Les propositions issues de ces trois premiers mois de débat seront examinées lors d’un séminaire gouvernemental qui se tiendra lundi prochain sous la présidence du Premier ministre.

Je ne dévoilerai pas aujourd’hui les propositions issues de ces trois mois de débat. Elles sont actuellement soumises à discussion interministérielle. Je voudrais seulement vous donner les premières orientations.

Premièrement, il me semble important de pérenniser ce grand débat sur l’identité nationale. J’observe que trois mois après son lancement, ce débat continue à susciter l’engouement des Français. Dans le même temps, l’attention médiatique s’est focalisée sur quelques dérapages ultra minoritaires, sur l’impact d’évènements extérieurs (votation suisse sur les minarets, troubles à l’issue du match de football Algérie/Egypte,…), et sur le risque, non avéré à ce jour, d’interférence avec les échéances électorales. Mais je ne pense pas que ces caricatures mensongères pourront durablement résister à la vérité. Ce débat apparaîtra progressivement tel qu’il est : un facteur de rassemblement et non de division. Une réflexion sur le lien national, permettant de le raffermir et non de le distendre.

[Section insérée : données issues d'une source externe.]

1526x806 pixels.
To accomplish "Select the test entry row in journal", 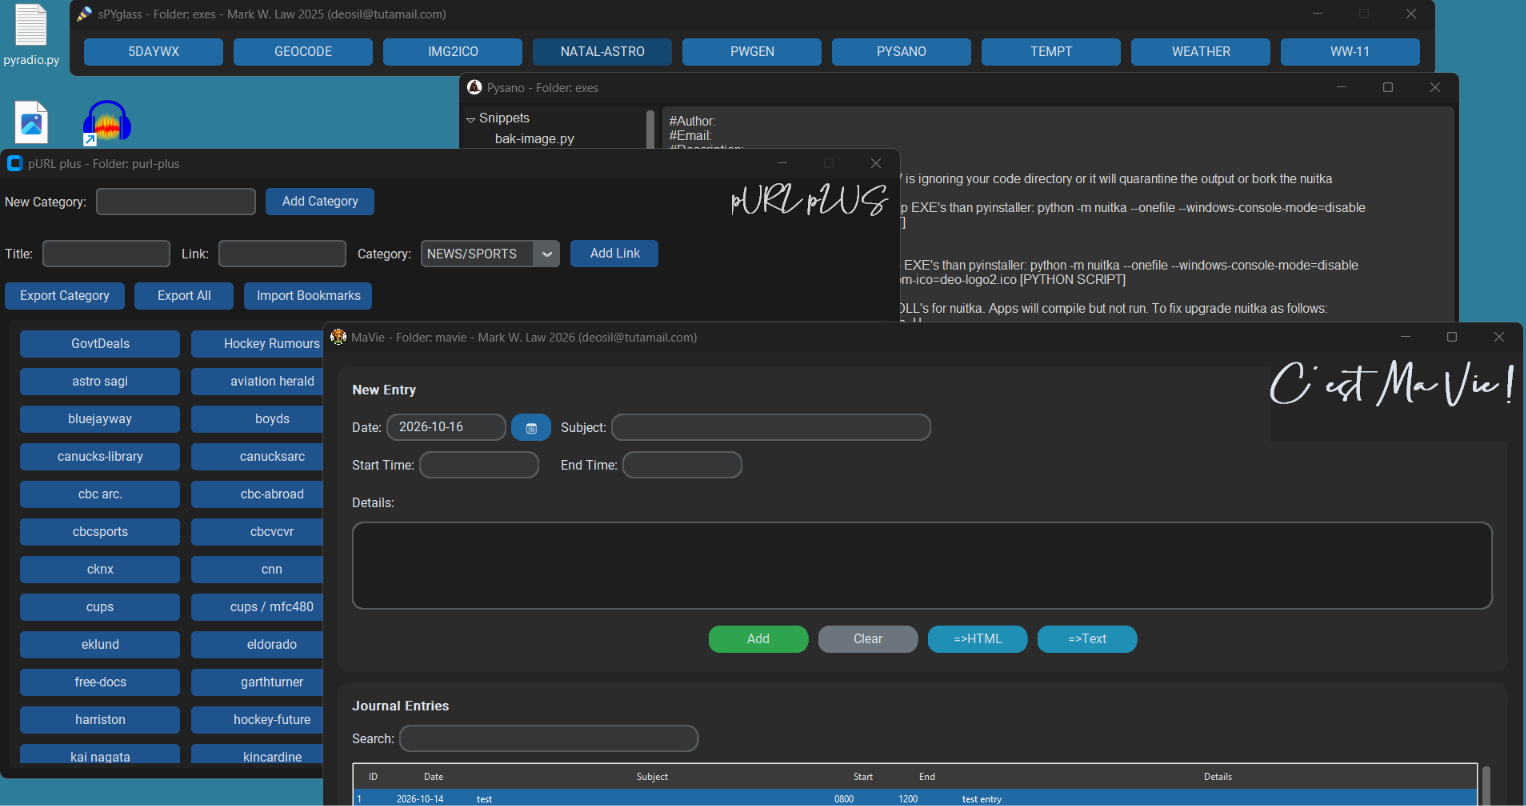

Des initiatives devront ensuite être prises afin de mieux faire vivre les principes républicains, car l’affaiblissement des valeurs, la perte des repères, le relâchement de l’équilibre des droits et des devoirs, constituent bien, aujourd’hui, les premiers dangers pour l’unité de la Nation. Chacun a bien conscience de ses droits. Mais chacun doit aussi avoir conscience de ses devoirs.

Faire vivre le principe d’égalité, c’est aussi réduire la distance entre l’égalité formelle et l’égalité réelle. Des mesures seront proposées afin de lutter contre les discriminations et garantir une plus grande égalité des chances.

La France étant toujours une Nation ouverte, améliorer l’accueil et l’intégration des populations immigrées fera naturellement partie des orientations qui seront retenues, avec un certain nombre de mesures concrètes, qui restent à arbitrer.

Enfin, la France s’intègre désormais dans la construction européenne, et de nombreuses contributions ont apporté des propositions permettant d’encourager la construction d’une identité européenne. Certaines seront probablement retenues.

Je vous remercie de votre attention, et je laisse la parole à Brice Teinturier, pour la présentation du sondage et de la consultation en ligne organisés dans le cadre de ce grand débat.